Fingolimod (Fin), an FDA-approved drug, is used to control relapsing-remitting multiple sclerosis (MS). This therapeutic agent faces crucial drawbacks like poor bioavailability rate, risk of cardiotoxicity, potent immuno-suppressive effects, and high cost. Here, we aimed to assess the therapeutic efficacy of nano-formulated Fin in a mouse model of experimental autoimmune encephalomyelitis (EAE). Results showed the suitability of the present protocol in the synthesis of Fin-loaded CDX-modified chitosan (CS) nanoparticles (NPs) (Fin@CSCDX) with suitable physicochemical features.
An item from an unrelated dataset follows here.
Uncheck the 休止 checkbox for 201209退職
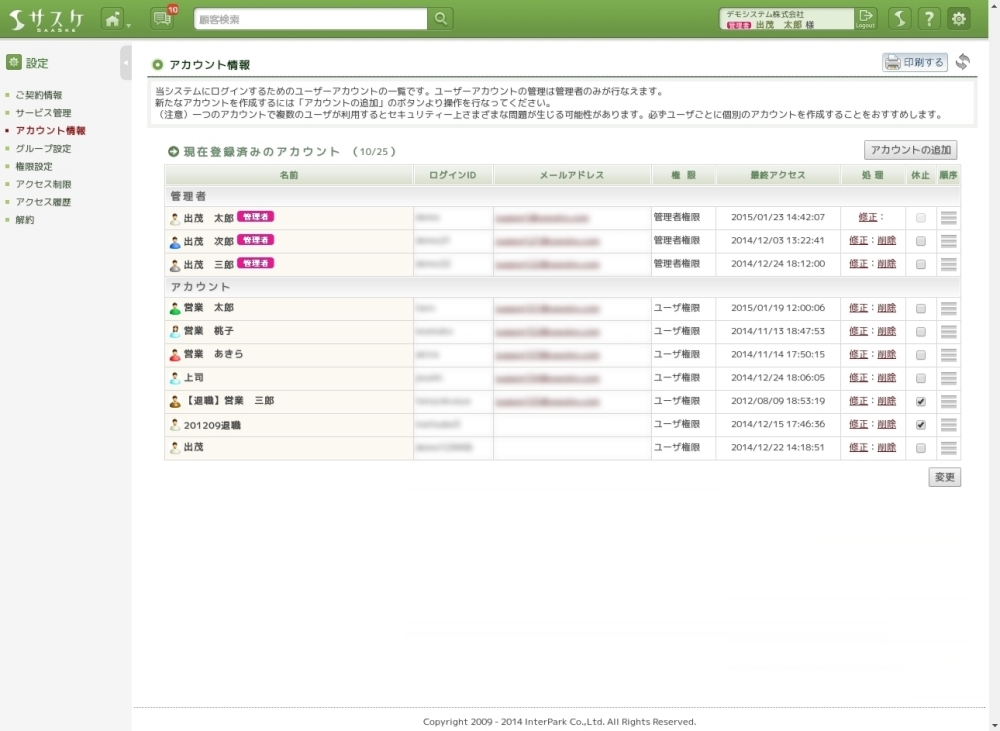(x=921, y=425)
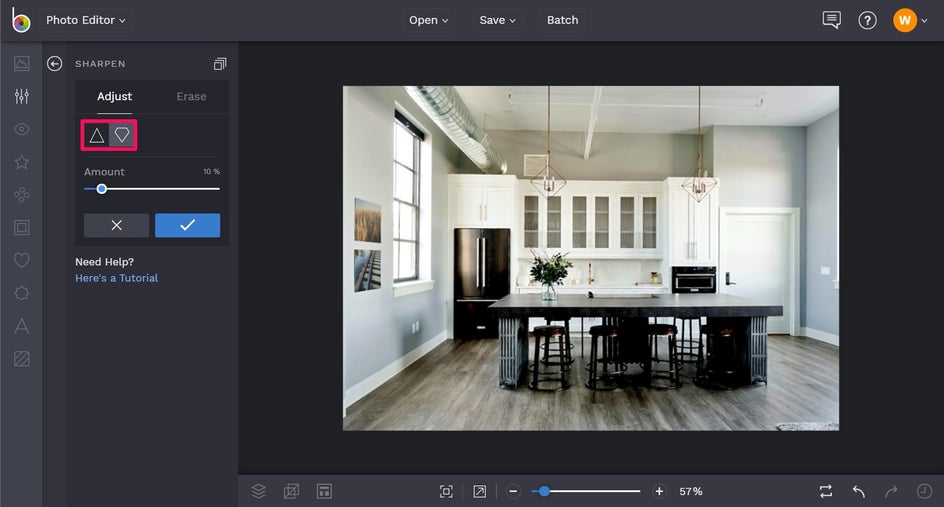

Confocal microscopy confirmed the appropriate accumulation of synthesized NPs within the brain parenchyma. Compared to the control EAE mice, INF-gamma levels were significantly reduced in the group that received Fin@CSCDX (p < 0.05). Along with these data, Fin@CSCDX reduced the expression of TBX21, GATA3, FOXP3, and Rorc associated with the auto-reactivation of T cells (p < 0.05). Histological ex-amination indicated a low-rate lymphocyte infiltration into the spinal cord parenchyma after the administration of Fin@CSCDX. Of note, HPLC data revealed that the concentration of nano-formulated Fin was about 15-fold less than Fin therapeutic doses (TD) with similar reparative effects. Neurological scores were similar in both groups that received nano-formulated fingolimod 1/15th of free Fin therapeutic amounts. Fluorescence imaging indicated that macrophages and especially microglia can efficiently uptake Fin@CSCDX NPs, leading to the regulation of pro-inflammatory responses. Taken together, current results indicated that CDX-modified CS NPs provide a suitable platform not only for the efficient reduction of Fin TD but also these NPs can target the brain immune cells during neurodegenerative disorders.